- Directed by: Yefim Gamburg
- Written by: Mikhail Gurevich [ru], Olgert Libkin [ru]
- Cinematography: Alexander Chekhov
- Music by: P. Ovsyannikov
- Production company: Soyuzmultfilm
- Release date: 1988;
- Running time: 7 minutes
- Country: Soviet Union
- Language: Russian

= Experiment (1988 film) =

Eksperiment (Эксперимент, lit. Experiment) is a 1988 Soviet animated fantasy satirical short film about bureaucrats. It is produced by Soyuzmultfilm, directed by Yefim Gamburg, and written by Mikhail Gurevich (named Mikhail Krivich in the credits) and Olgert Libkin (named Olgert Olgin in the credits). It was created in traditional hand-drawn animation technique.

== Plot ==
Experiment is set in a town, where the citizens were forced to walk wherever they need to go because public transportation was very poor for various excuses.

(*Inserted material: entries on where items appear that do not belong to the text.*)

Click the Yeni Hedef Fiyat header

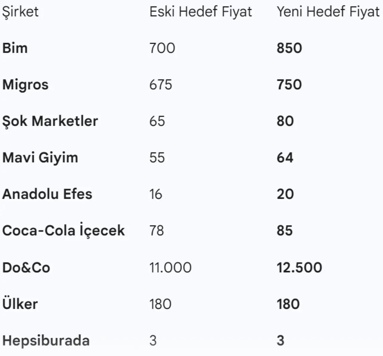point(328,12)
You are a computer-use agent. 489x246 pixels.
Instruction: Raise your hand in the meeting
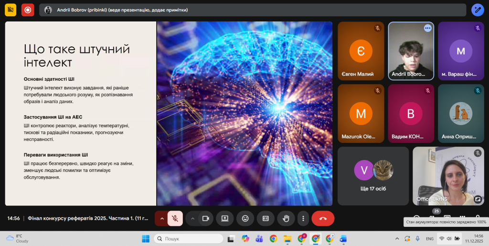pyautogui.click(x=286, y=218)
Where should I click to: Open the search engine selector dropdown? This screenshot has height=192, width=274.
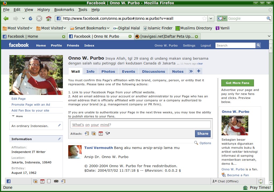pos(222,18)
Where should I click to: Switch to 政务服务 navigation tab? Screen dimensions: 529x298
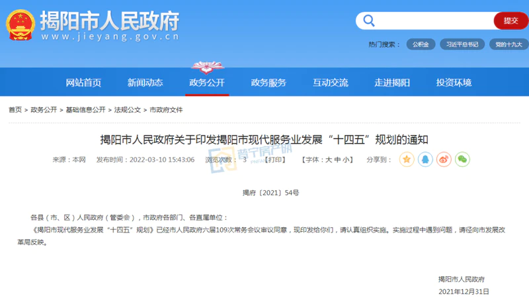pyautogui.click(x=268, y=83)
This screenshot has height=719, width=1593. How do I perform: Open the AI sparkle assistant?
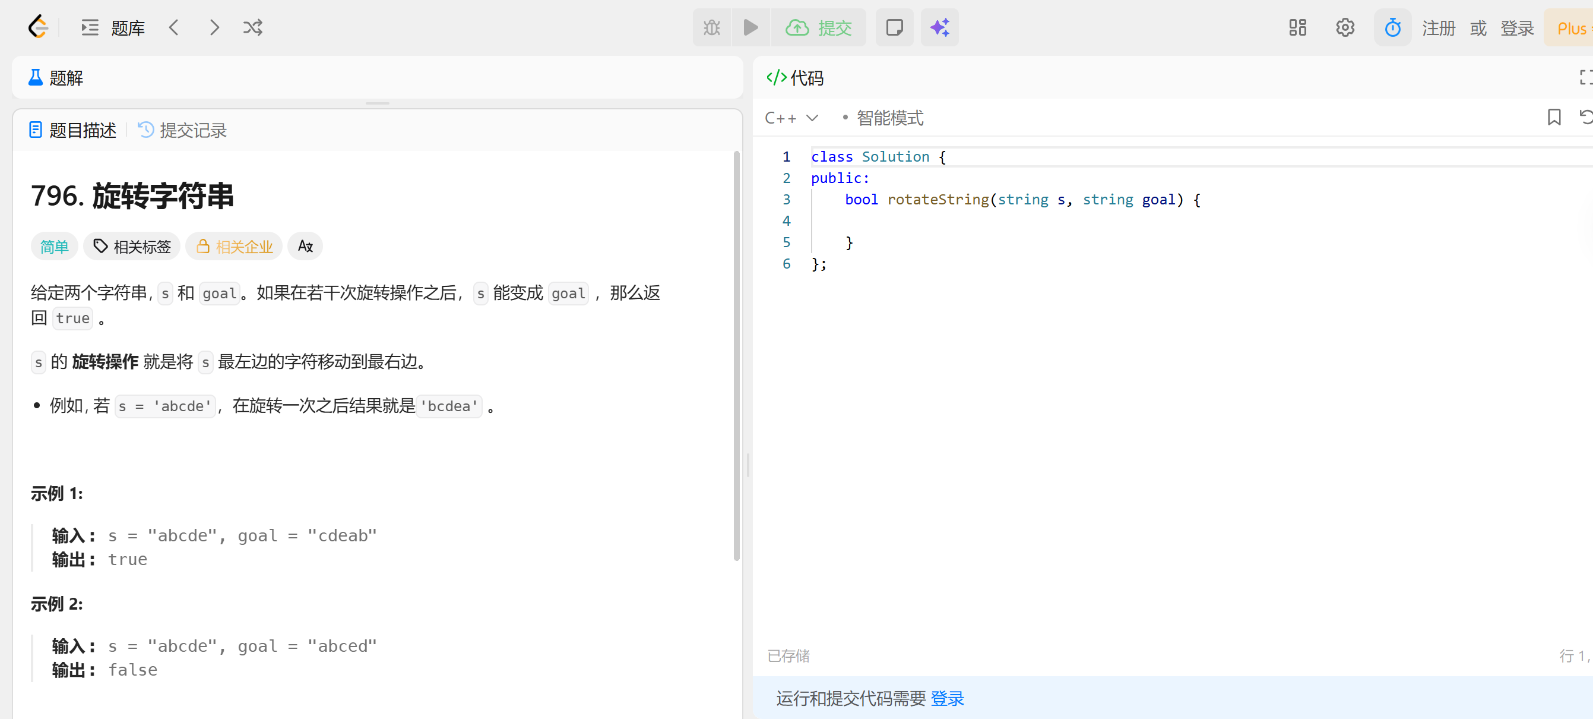[939, 27]
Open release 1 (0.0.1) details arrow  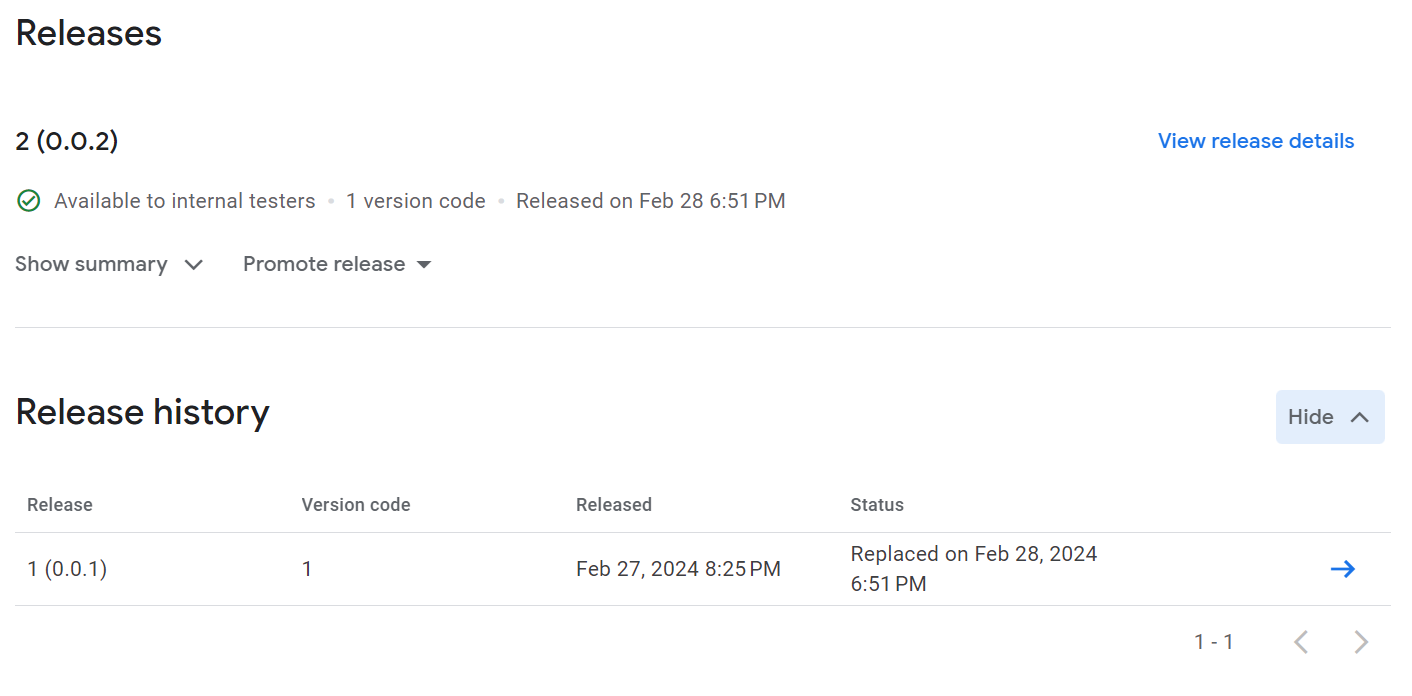click(x=1342, y=569)
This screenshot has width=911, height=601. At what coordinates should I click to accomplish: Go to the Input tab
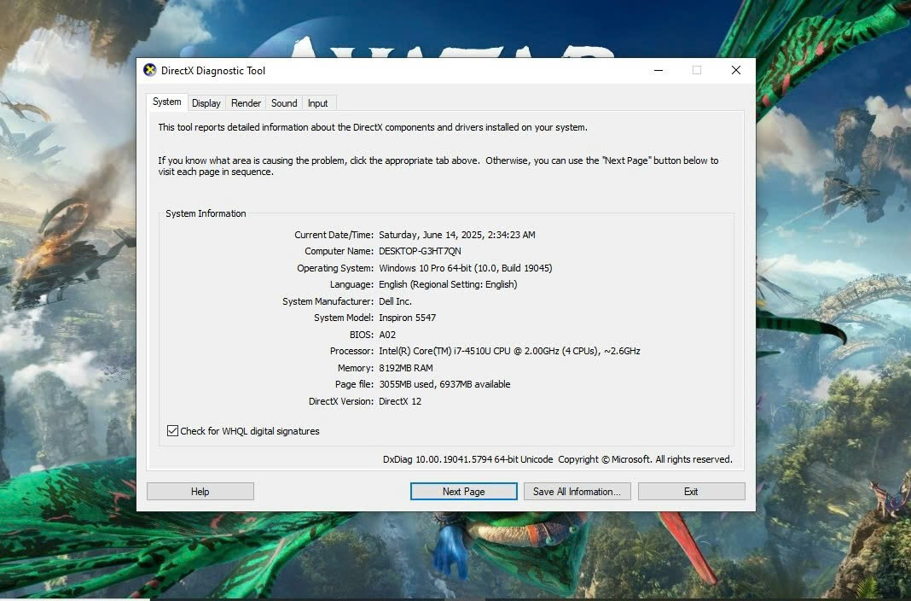pyautogui.click(x=317, y=103)
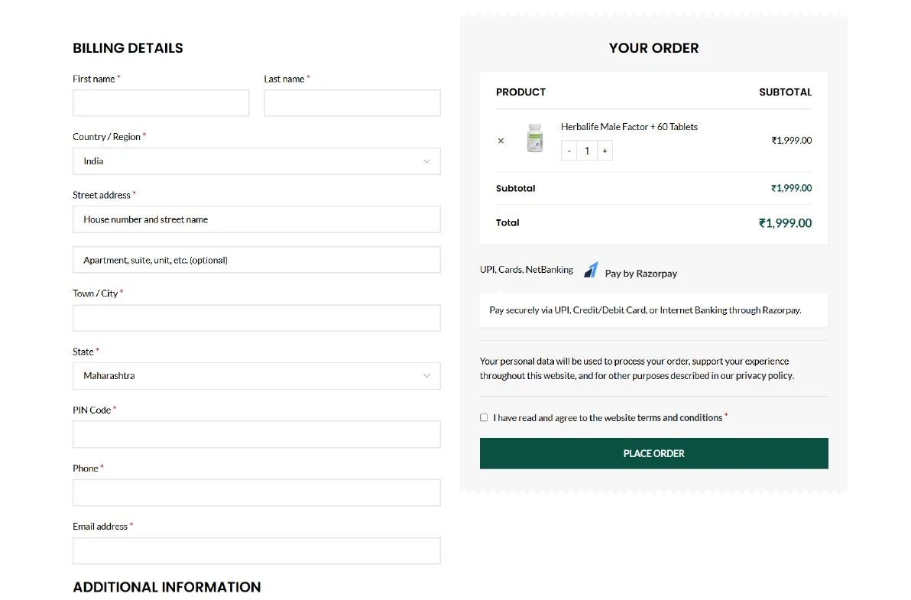Click the Razorpay logo icon
This screenshot has height=600, width=911.
coord(591,271)
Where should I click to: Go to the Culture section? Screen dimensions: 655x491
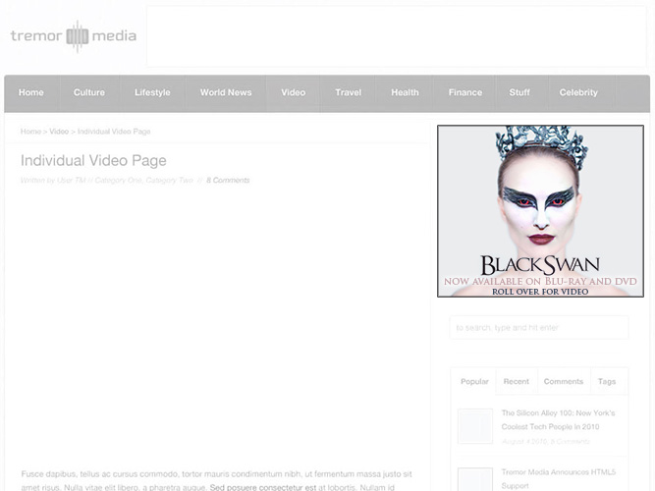tap(89, 93)
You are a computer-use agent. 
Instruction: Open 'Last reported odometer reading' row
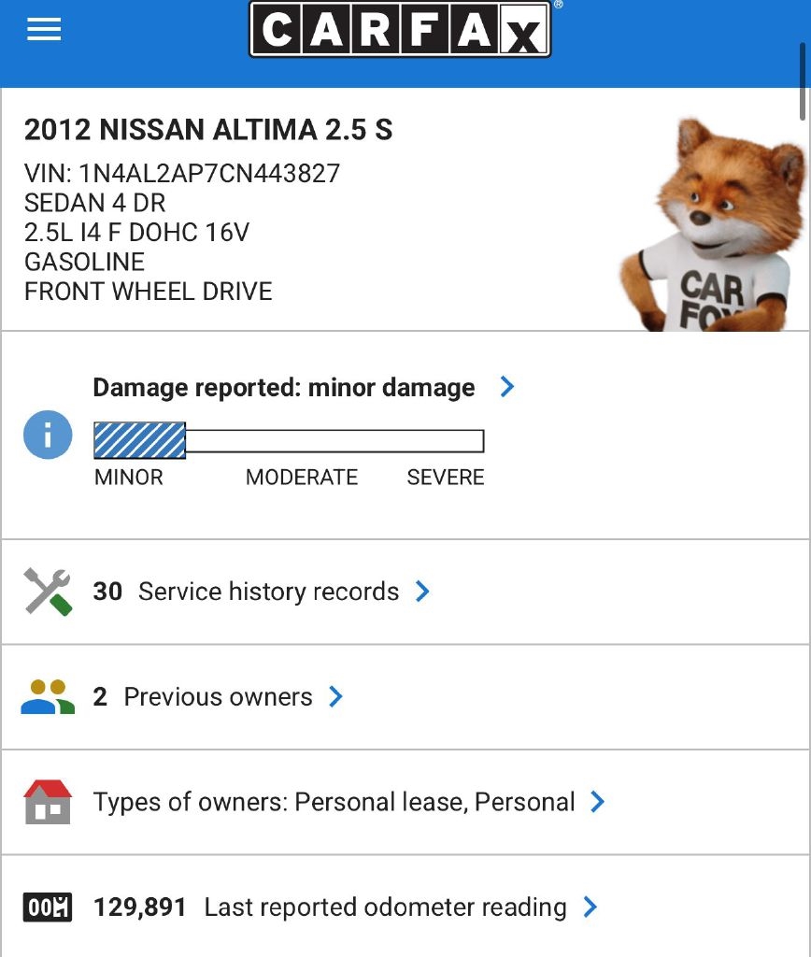[330, 907]
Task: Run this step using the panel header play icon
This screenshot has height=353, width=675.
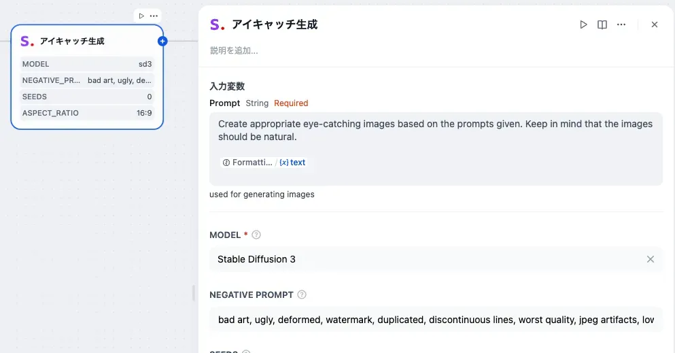Action: pos(583,24)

To solve this situation, city officials decided to conduct an experiment: people were allowed to fly. Most citizens immediately grew wings and quickly moved to a new lifestyle. However, for some reason wings did not grow on many others. The wingless people decided to become flight supervisors and instructors, and invented strict rules and regulations for the flights. Violations were severely fined, up to cutting of the wings. People started to be afraid of flying and their number started shrinking.

==Discusion==
Y. Gamburg called his film a "film-warning". The last cadres of the film show the words: "The experiment is going on".

Culturologist Yevgeny Shneider remarked that the film may look funny today, but it was not so funny when it was released.